Немец говорил вполголоса, и вряд ли обреченные могли слышать каждое его слово. Тем более что прислушиваться к подобным объяснениям здесь не рекомендовалось.

– Я искупаю эту вину каждый день. Мне еще столько раз представится возможность умереть, что проситься в «ангельскую» команду по собственной воле просто нет смысла.

– То-то же и оно, – помахал немец тонким костлявым пальцем перед лицом Беркута. – То-то и оно. Все мы, педагоги, страдаем пристрастием к демагогии, все пытаемся мучиться некими нравственными муками, которые остальную часть человечества в это жестокое время совершенно не волнуют.

– Стоит ли впутывать педагогику? Должно же быть что-то святое.

– Святое? – хмыкнул обер-лейтенант. – Впрочем, да. Мы ведь говорим не о педагогике концлагерей.

– Лагерная педагогика? – задумчиво кивал головой Беркут. – После войны она составит особый раздел науки.

– Однако вернемся к одному из примеров, которым она несомненно будет оперировать. И весьма поучительному примеру. Мне сразу же было ясно, что ваша бравада тогда, после возвращения «с небес» – всего лишь словесная очистка совести. Но, кажется, вы и сейчас готовы повторить ее.

– Я обязан вам спасением, господин обер-лейтенант. И очень признателен, – поспешил Беркут вывести разговор из этого гибельного русла. – В конце концов вы рисковали из-за меня. Было бы несправедливо сводить на нет ваши гуманные усилия. Говорю это откровенно, как педагог педагогу.

Командир ликвидационной команды мстительно рассмеялся. Жалкая уловка! Но, прервав смех, неожиданно смягчил тон.

– Вот это уже другой разговор, кол-лега, другой разговор… Понимаю, что иного ответа для вас просто не существует.

Они примирительно помолчали.

– У меня просьба: помилуйте этого несчастного фотографа-парикмахера, – кивнул Громов в сторону поляка. – Дайте ему еще недельку.

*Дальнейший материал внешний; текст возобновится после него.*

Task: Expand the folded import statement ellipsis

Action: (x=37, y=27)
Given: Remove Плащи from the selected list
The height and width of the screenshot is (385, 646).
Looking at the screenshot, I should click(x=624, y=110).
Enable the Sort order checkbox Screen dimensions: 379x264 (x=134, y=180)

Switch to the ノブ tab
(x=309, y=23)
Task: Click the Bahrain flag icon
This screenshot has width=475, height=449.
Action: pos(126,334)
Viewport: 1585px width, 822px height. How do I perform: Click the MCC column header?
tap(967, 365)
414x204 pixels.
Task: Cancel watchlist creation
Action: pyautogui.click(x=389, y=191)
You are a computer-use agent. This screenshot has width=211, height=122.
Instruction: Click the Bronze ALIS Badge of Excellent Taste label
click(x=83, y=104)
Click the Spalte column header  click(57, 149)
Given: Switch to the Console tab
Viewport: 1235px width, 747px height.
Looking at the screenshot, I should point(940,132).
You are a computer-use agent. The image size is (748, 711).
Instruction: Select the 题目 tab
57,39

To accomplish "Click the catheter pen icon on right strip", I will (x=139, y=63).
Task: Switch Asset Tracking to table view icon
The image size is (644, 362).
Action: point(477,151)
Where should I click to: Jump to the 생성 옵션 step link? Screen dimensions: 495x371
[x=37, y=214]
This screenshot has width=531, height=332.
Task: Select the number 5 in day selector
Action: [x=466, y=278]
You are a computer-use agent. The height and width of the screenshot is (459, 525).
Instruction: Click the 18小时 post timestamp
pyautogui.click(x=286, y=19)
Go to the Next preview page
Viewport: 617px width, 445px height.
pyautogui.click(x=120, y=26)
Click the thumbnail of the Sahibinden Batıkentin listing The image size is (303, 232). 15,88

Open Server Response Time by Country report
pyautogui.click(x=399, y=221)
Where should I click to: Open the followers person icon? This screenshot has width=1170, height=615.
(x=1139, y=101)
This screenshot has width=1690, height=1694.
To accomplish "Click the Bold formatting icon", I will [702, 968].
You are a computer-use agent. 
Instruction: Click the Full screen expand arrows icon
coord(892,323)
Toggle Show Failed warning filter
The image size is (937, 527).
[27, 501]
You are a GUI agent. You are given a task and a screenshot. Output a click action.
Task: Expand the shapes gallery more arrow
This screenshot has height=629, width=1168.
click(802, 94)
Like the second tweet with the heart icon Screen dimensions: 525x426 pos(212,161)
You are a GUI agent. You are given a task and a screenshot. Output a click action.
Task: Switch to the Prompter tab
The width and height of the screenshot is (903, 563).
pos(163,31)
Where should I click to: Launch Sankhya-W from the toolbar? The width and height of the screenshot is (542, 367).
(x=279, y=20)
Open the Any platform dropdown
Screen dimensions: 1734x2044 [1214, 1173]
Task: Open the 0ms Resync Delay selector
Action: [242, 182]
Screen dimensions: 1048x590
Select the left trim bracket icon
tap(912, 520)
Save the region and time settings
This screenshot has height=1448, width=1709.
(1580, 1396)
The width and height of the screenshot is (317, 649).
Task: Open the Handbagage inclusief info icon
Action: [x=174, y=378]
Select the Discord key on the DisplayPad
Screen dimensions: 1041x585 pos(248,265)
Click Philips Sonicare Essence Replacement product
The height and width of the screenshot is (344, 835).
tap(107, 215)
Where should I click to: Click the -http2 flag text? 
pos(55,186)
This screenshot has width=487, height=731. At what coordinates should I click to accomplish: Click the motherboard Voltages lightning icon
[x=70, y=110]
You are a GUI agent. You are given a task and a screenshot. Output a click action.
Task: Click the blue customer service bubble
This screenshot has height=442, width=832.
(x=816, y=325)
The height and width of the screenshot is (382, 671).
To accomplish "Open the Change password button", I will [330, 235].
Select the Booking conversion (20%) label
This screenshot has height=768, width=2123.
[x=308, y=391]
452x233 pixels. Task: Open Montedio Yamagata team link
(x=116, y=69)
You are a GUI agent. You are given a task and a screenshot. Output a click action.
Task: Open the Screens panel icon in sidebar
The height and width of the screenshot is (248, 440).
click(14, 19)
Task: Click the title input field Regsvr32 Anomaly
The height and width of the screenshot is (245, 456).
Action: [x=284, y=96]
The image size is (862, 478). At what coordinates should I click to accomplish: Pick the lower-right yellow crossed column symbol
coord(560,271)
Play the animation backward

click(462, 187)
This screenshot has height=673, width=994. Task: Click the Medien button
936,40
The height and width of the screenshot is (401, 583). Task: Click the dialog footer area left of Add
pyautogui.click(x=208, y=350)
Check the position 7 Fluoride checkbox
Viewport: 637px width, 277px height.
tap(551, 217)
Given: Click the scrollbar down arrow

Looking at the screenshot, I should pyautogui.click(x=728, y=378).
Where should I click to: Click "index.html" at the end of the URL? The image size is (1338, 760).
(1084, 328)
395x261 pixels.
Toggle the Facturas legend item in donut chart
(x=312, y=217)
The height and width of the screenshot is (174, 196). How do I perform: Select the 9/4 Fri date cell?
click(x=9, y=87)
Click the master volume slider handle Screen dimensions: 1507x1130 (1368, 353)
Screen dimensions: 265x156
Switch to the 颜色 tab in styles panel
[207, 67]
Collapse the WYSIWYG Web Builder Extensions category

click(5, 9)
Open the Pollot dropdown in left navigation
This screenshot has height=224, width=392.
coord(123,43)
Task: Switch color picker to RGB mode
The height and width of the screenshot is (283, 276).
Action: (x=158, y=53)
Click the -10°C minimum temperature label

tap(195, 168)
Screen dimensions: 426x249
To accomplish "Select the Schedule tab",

Он придет в себя, поправится. Лагерю ведь все равно нужны и парикмахер, и фотограф. Так вот он – в одном лице.

– За старосту небось не попросите. Он вам неприятен. Как школьный доносчик.

Обер-лейтенант был почти одного роста с Беркутом, только выглядел слишком исхудавшим. Попади он сейчас в лагерь в роли заключенного – на другой же день оказался бы в числе «ангелов». Когда немец говорил, то старался наклоняться над собеседником, как тысячи раз наклонялся над провинившимся учеником, прислушиваясь к его невнятному бормотанию.